• [To do]
Starting from the first line below, repeat the data exactly through to the last.

*** Given entries ***

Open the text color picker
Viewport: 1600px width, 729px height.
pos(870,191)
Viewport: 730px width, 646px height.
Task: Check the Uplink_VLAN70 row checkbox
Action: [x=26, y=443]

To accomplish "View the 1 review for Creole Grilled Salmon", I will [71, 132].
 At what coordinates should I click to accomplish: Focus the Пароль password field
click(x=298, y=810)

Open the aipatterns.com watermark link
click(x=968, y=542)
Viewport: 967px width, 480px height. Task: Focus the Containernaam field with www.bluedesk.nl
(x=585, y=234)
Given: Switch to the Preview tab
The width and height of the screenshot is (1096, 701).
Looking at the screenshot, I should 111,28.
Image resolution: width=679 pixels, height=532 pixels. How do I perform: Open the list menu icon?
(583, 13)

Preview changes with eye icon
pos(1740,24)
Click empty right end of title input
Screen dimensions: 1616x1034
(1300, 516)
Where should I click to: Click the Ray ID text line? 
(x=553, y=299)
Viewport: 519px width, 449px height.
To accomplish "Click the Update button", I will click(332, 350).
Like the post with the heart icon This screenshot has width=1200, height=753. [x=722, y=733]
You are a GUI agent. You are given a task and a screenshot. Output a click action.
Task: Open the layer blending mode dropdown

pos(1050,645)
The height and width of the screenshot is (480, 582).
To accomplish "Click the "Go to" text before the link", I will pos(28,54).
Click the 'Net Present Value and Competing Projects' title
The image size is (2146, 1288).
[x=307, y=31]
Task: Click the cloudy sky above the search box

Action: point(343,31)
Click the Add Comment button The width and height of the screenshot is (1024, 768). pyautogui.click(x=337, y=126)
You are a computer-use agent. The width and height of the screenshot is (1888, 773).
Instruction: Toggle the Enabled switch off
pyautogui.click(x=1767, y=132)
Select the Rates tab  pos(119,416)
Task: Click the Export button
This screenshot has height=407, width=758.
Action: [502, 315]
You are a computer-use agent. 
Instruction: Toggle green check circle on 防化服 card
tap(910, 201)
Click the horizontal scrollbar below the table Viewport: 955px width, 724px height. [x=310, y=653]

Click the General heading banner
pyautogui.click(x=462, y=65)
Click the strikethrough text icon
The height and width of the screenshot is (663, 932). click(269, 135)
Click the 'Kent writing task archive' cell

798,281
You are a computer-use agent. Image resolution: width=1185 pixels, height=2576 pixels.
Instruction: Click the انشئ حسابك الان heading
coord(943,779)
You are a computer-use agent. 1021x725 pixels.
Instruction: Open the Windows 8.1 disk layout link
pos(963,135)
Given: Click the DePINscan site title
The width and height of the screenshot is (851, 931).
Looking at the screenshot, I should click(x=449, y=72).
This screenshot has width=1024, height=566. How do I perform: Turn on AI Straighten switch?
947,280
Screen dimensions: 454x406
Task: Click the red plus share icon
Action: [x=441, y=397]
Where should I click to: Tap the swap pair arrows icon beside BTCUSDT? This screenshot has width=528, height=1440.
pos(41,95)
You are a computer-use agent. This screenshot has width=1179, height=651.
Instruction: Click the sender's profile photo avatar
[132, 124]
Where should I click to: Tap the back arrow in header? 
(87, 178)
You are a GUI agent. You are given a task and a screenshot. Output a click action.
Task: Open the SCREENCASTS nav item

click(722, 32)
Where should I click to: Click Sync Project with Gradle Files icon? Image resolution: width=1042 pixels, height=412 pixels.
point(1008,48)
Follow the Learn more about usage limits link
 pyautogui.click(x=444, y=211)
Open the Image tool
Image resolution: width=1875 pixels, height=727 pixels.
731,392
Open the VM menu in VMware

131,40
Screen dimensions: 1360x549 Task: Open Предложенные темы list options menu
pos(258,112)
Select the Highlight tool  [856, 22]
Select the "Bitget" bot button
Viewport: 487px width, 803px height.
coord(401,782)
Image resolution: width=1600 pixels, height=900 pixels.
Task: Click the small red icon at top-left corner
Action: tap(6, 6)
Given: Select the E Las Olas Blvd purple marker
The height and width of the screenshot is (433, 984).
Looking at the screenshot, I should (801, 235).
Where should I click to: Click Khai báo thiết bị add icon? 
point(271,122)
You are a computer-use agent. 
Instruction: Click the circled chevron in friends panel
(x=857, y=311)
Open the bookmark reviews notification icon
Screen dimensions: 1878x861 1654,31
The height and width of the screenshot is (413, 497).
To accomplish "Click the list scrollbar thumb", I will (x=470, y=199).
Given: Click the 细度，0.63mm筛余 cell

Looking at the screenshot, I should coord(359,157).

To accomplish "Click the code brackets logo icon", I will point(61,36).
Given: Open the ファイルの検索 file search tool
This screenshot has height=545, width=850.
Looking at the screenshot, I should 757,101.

*** End of Given entries ***

• [Result for this task]
Open the text color picker
Viewport: 1600px width, 729px height.
pos(870,191)
Viewport: 730px width, 646px height.
Task: Check the Uplink_VLAN70 row checkbox
Action: [x=26, y=443]

To accomplish "View the 1 review for Creole Grilled Salmon", I will [71, 132].
 At what coordinates should I click to accomplish: Focus the Пароль password field
click(x=298, y=810)

Open the aipatterns.com watermark link
click(x=968, y=542)
Viewport: 967px width, 480px height. Task: Focus the Containernaam field with www.bluedesk.nl
(x=585, y=234)
Given: Switch to the Preview tab
The width and height of the screenshot is (1096, 701).
Looking at the screenshot, I should 111,28.
Image resolution: width=679 pixels, height=532 pixels. How do I perform: Open the list menu icon?
(583, 13)

Preview changes with eye icon
pos(1740,24)
Click empty right end of title input
Screen dimensions: 1616x1034
(1300, 516)
Where should I click to: Click the Ray ID text line? 
(x=553, y=299)
Viewport: 519px width, 449px height.
To accomplish "Click the Update button", I will click(332, 350).
Like the post with the heart icon This screenshot has width=1200, height=753. [x=722, y=733]
You are a GUI agent. You are given a task and a screenshot. Output a click action.
Task: Open the layer blending mode dropdown

pos(1050,645)
The height and width of the screenshot is (480, 582).
To accomplish "Click the "Go to" text before the link", I will pos(28,54).
Click the 'Net Present Value and Competing Projects' title
The image size is (2146, 1288).
[x=307, y=31]
Task: Click the cloudy sky above the search box

Action: point(343,31)
Click the Add Comment button The width and height of the screenshot is (1024, 768). pyautogui.click(x=337, y=126)
You are a computer-use agent. The width and height of the screenshot is (1888, 773).
Instruction: Toggle the Enabled switch off
pyautogui.click(x=1767, y=132)
Select the Rates tab  pos(119,416)
Task: Click the Export button
This screenshot has height=407, width=758.
Action: [502, 315]
You are a computer-use agent. 
Instruction: Toggle green check circle on 防化服 card
tap(910, 201)
Click the horizontal scrollbar below the table Viewport: 955px width, 724px height. [x=310, y=653]

Click the General heading banner
pyautogui.click(x=462, y=65)
Click the strikethrough text icon
The height and width of the screenshot is (663, 932). click(269, 135)
Click the 'Kent writing task archive' cell

798,281
You are a computer-use agent. Image resolution: width=1185 pixels, height=2576 pixels.
Instruction: Click the انشئ حسابك الان heading
coord(943,779)
You are a computer-use agent. 1021x725 pixels.
Instruction: Open the Windows 8.1 disk layout link
pos(963,135)
Given: Click the DePINscan site title
The width and height of the screenshot is (851, 931).
Looking at the screenshot, I should click(x=449, y=72).
This screenshot has width=1024, height=566. How do I perform: Turn on AI Straighten switch?
947,280
Screen dimensions: 454x406
Task: Click the red plus share icon
Action: [x=441, y=397]
Where should I click to: Tap the swap pair arrows icon beside BTCUSDT? This screenshot has width=528, height=1440.
pos(41,95)
You are a computer-use agent. This screenshot has width=1179, height=651.
Instruction: Click the sender's profile photo avatar
[132, 124]
Where should I click to: Tap the back arrow in header? 
(87, 178)
You are a GUI agent. You are given a task and a screenshot. Output a click action.
Task: Open the SCREENCASTS nav item

click(722, 32)
Where should I click to: Click Sync Project with Gradle Files icon? Image resolution: width=1042 pixels, height=412 pixels.
point(1008,48)
Follow the Learn more about usage limits link
 pyautogui.click(x=444, y=211)
Open the Image tool
Image resolution: width=1875 pixels, height=727 pixels.
731,392
Open the VM menu in VMware

131,40
Screen dimensions: 1360x549 Task: Open Предложенные темы list options menu
pos(258,112)
Select the Highlight tool  [856, 22]
Select the "Bitget" bot button
Viewport: 487px width, 803px height.
coord(401,782)
Image resolution: width=1600 pixels, height=900 pixels.
Task: Click the small red icon at top-left corner
Action: tap(6, 6)
Given: Select the E Las Olas Blvd purple marker
The height and width of the screenshot is (433, 984).
Looking at the screenshot, I should (801, 235).
Where should I click to: Click Khai báo thiết bị add icon? 
point(271,122)
You are a computer-use agent. 
Instruction: Click the circled chevron in friends panel
(x=857, y=311)
Open the bookmark reviews notification icon
Screen dimensions: 1878x861 1654,31
The height and width of the screenshot is (413, 497).
To accomplish "Click the list scrollbar thumb", I will (x=470, y=199).
Given: Click the 细度，0.63mm筛余 cell

Looking at the screenshot, I should coord(359,157).

To accomplish "Click the code brackets logo icon", I will point(61,36).
Given: Open the ファイルの検索 file search tool
This screenshot has height=545, width=850.
Looking at the screenshot, I should 757,101.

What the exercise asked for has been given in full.